A few weeks ago, I found myself sitting on a panel discussing a play I’d seen the week before. The play, Disgraced, is a very interesting and extraordinarily problematic piece dealing with race, religion, and gender. Sitting onstage in front of a majority white Seattle audience, there was so much we could have been discussing on that panel.
But we were discussing cultural appropriation. Only cultural appropriation.
See, in addition to everything else going on in the play, one of the lead characters, a white woman, happened to be an artist who was “fascinated” with Islamic religious art and had adopted a lot of the imagery into her work. So in a play filled with horrific assumptions on race and religion as well as gratuitous violence against women — we were focused on this woman’s preoccupation with Islamic art.
What a waste of time for everyone involved. What a lost opportunity.
I say this not because I think that cultural appropriation isn’t real — it’s very real. I say this not because cultural appropriation isn’t harmful — it’s very harmful. I say this not because I don’t think that people who appropriate the culture of those less privileged and refuse to stop when confronted with this fact aren’t assholes — they definitely are.
I say this because we’ve structured discussions around cultural appropriation in a way that actually upholds the White Supremacy that makes such appropriation possible.
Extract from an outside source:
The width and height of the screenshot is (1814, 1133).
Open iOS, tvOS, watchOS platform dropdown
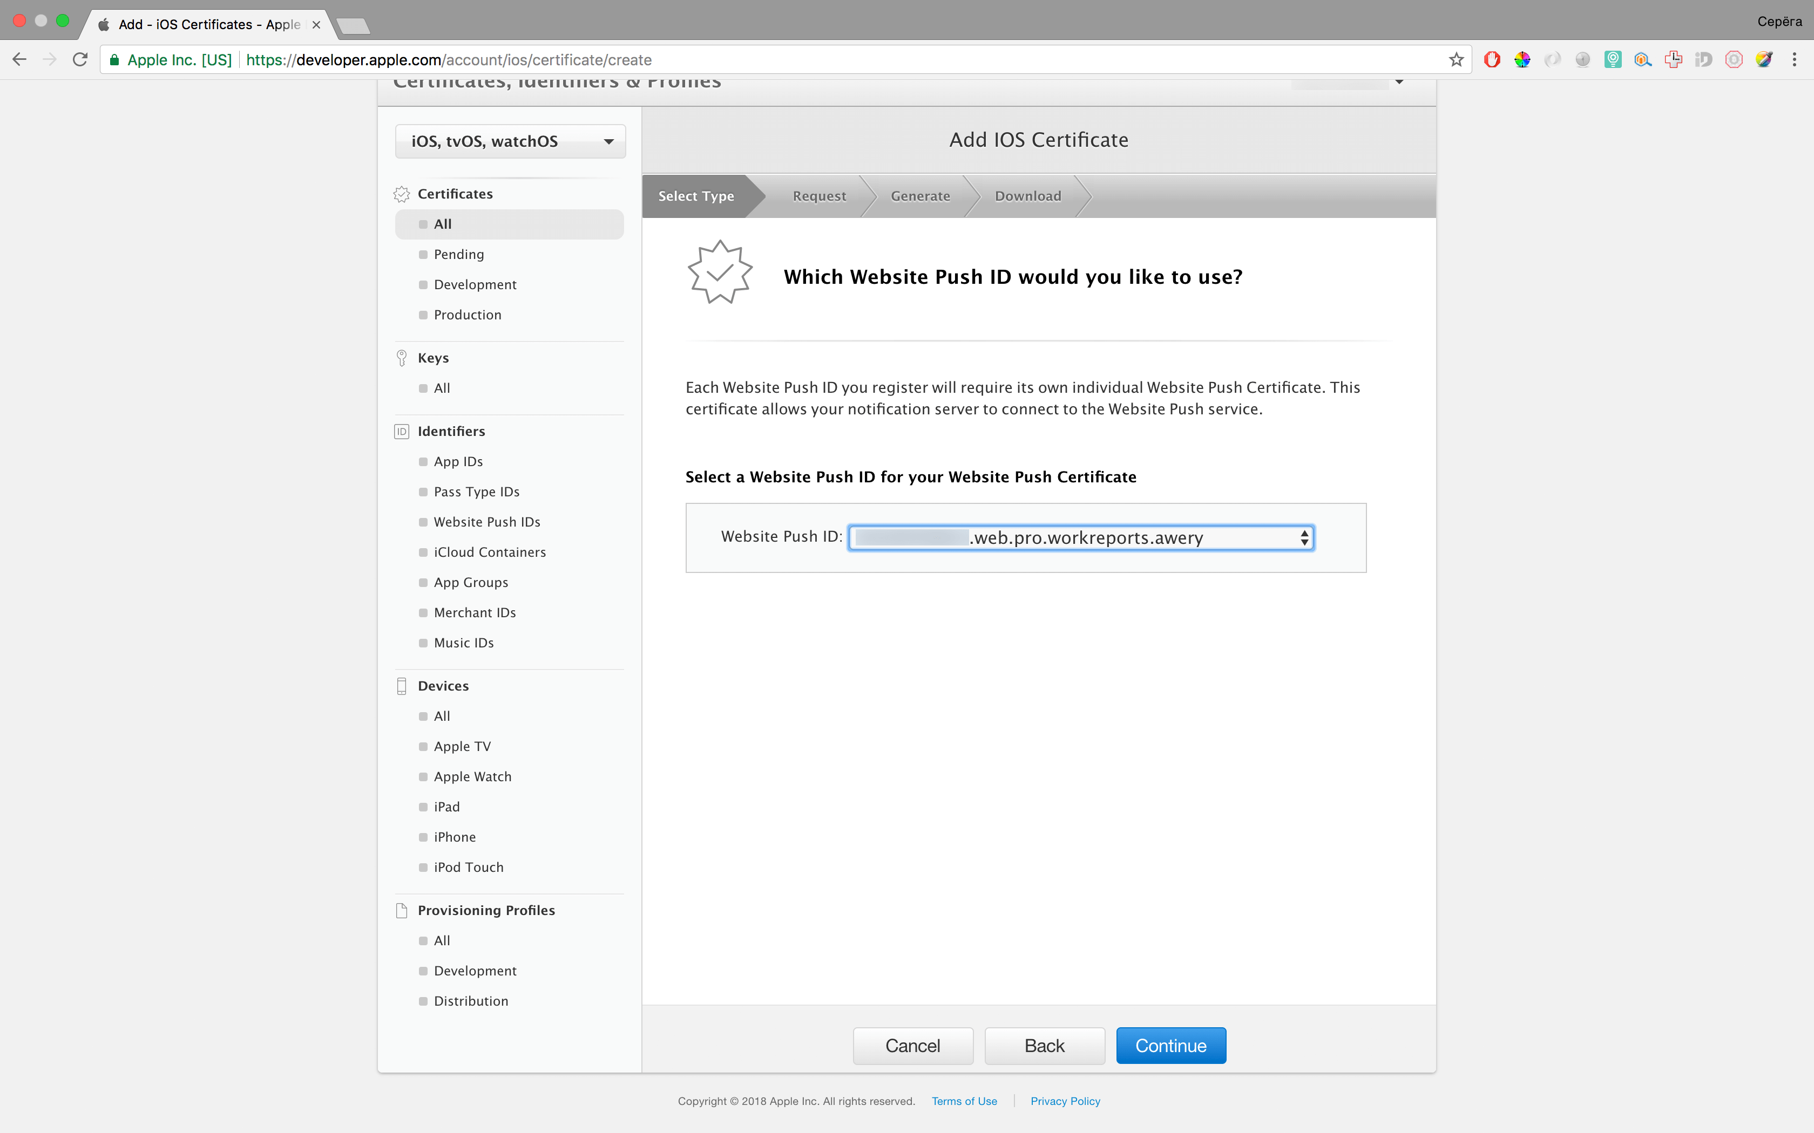(x=510, y=142)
Let’s think for a moment about what cultural appropriation is. Cultural appropriation isn’t just the misuse of a group’s art and culture — anybody can do that; it’s just called shitty art. Cultural appropriation is the misuse of a group’s art and culture by someone with the power to redefine that art and, in the process, divorce it from the people who originally created it. To use the ever-tired example of hip-hop here, a shitty black rapper is just a shitty rapper who fades away into obscurity, leaving behind nothing more than a trail of never-played mixtapes dispersed outside of nightclubs. A shitty white rapper wins Grammys and is held up as an example of what good rap is.